Emilio Martínez Cardona. Écrivain Uruguayen et Bolivien. Membre du Comité de Rédaction de la revue Problèmes d’Amérique latine.

Après ses erreurs de campagne au premier tour, où il avait stagné aux mêmes 30% du PASO (élections primaires ouvertes, simultanées et obligatoires), Javier Milei a opéré un virage vers la modération au second tour, qui a manifestement porté ses fruits. Et il ne s’agissait pas de « museler » ou de « changer de position », mais tout simplement d’utiliser plus d’arguments que de vociférations et de mettre de côté les slogans sur la vente d’organes.

L’alliance avec l’ancien président Mauricio Macri[1], qui a finalement été le grand artisan de la réinvention du libertarianisme au second tour, a également été fondamentale pour la victoire.
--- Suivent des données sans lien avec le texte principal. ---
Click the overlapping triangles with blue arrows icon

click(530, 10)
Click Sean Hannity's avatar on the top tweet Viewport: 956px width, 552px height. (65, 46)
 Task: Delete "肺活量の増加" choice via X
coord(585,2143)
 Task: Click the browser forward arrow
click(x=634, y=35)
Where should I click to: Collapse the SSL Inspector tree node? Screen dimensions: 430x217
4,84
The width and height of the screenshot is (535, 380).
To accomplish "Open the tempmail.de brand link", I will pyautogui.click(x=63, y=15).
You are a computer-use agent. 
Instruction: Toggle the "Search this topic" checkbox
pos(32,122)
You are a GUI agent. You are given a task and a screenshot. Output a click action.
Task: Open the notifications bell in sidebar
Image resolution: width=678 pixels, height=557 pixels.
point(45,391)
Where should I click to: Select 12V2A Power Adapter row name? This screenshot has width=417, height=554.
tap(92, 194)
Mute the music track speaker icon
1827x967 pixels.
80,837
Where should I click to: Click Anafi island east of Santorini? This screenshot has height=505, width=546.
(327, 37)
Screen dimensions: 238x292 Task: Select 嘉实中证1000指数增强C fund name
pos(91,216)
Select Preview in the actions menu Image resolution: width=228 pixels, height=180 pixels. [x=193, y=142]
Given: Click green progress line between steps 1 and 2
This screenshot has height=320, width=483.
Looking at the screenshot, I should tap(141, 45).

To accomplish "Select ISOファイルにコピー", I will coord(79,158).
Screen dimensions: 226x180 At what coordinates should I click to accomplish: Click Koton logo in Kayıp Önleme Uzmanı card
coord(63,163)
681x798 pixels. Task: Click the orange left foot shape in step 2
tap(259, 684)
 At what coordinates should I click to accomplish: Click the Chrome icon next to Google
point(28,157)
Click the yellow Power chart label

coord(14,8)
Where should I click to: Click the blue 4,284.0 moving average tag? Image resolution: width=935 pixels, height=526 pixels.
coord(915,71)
Dans ces conditions, un gouvernement de coalition entre Libertad Avanza[2] et PRO[3] se profile, où cette deuxième force apportera la prévisibilité qui fait défaut au mileisme.

En tout état de cause, le départ du Kirchnerisme du pouvoir, dont la continuité aurait renforcé le bloc populiste autoritaire du XXIe siècle, largement dirigé depuis La Havane, est un grand soulagement pour les forces démocratiques de la région.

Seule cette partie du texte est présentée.